Disdain for the Government's (and subsequently local councils) negligence to care for the poor and (chronically under-funded yet over-subscribed) children's health services has never been stronger: "Child poverty imposes costs on broader society – estimated to be at least £29 billion a year. Governments forgo prospective revenues as well as commit themselves to providing services in the future if they fail to address child poverty in the here and now" (cpag). 
If we agree with the Government – if we think we can just pop a pill for every failing school - we have ourselves a very sick state of society. 

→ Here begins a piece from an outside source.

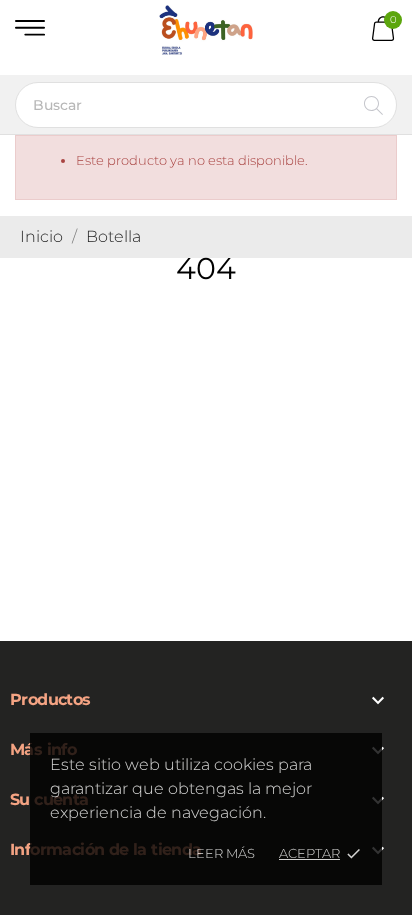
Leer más (221, 853)
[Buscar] (373, 105)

Are we returning to the not-too-distant rumbling criticisms by the Archbishop of Canterbury? In 2015 he warned of the "seductive" language used by Government, which labelled society as the "deserving" and "undeserving"? This reminds me of Orwell's 'Animal Farm': the Governing pigs' lead mantra was: "all animals are equal, but some animals are more equal than others". This was the ultimate example of the systematic abuse of logic and language to "control their underlings". 
Investing in child development is the key to saving these poor souls from absolute poverty and reducing the demand on public services. 
A current trend or borderline obsession of Brexit for breakfast is distracting us from the current realities and sufferings of life on the hopeless streets of our towns and cities; it's distracting us from the ever-widening class divide and pay-gaps between the bottom and the top. With the success of article 59 we can only look forward to further criticism from the UN regarding the spiked rise in child poverty and a relentless attack on benefits in the UK. Taking the food from the babe's mouth. Literally. And we haven't even talked about the intricacies and idiocies of Brexit. But I've got marking to do so we'll have to save that for another time.
Back at the bike rack: after a brief but intense catch up with Hannah, before she pedals off into the traffic, I push my way to the 'Mens' department to choose another gift to satisfy demands at this commercial time of year. I can't help my reflecting, as the glaring price tags catch my eye and I mentally run through how much money is in my bank and in my purse and whether I can afford a 'Big Issue' off the young vendor outside, who is standing in the blisteringly cold wind and who, more likely than not, will not have a home to go to this Christmas: 'what does it all mean?'
The future of teaching is hanging in the balance – staff are exploited: over-worked, efforts under-recognised and punitively penalised, undermined by management and, on the whole, face unfair and derogatory treatment. A radical change in attitude is long overdue. 
The teaching profession is made up of hard working, committed individuals who strive for every child in their care to succeed. However, the Government changes to curriculum and reductions to, or misguided allocation of, funding make it harder than ever before for students, particularly those from poor or disadvantaged backgrounds, to do their best as 'their best' is deemed not good enough.
So, once you've dashed into the department store and grabbed those final presents, how about doing something for free but that could make a big change this Christmas? 
Who is your local MP? Maybe it’s time to send them a letter or an email, send them a tweet or follow their fb page. When was the last time you told them, as well as your Facebook feed, how you feel and what you want from your society? We are supposed to be living in a democracy. That means - WE, as a nation, voted these people into power. And, whether we voted for this part or not, WE have a right to tell them what we want done. What society WE want to live in. Why WE want it done. And when WE want it done.

Once they know – because if you don't tell them, they won't know, and they'll carry on doing whatever they feel like doing – WE will start to see the changes WE want to see.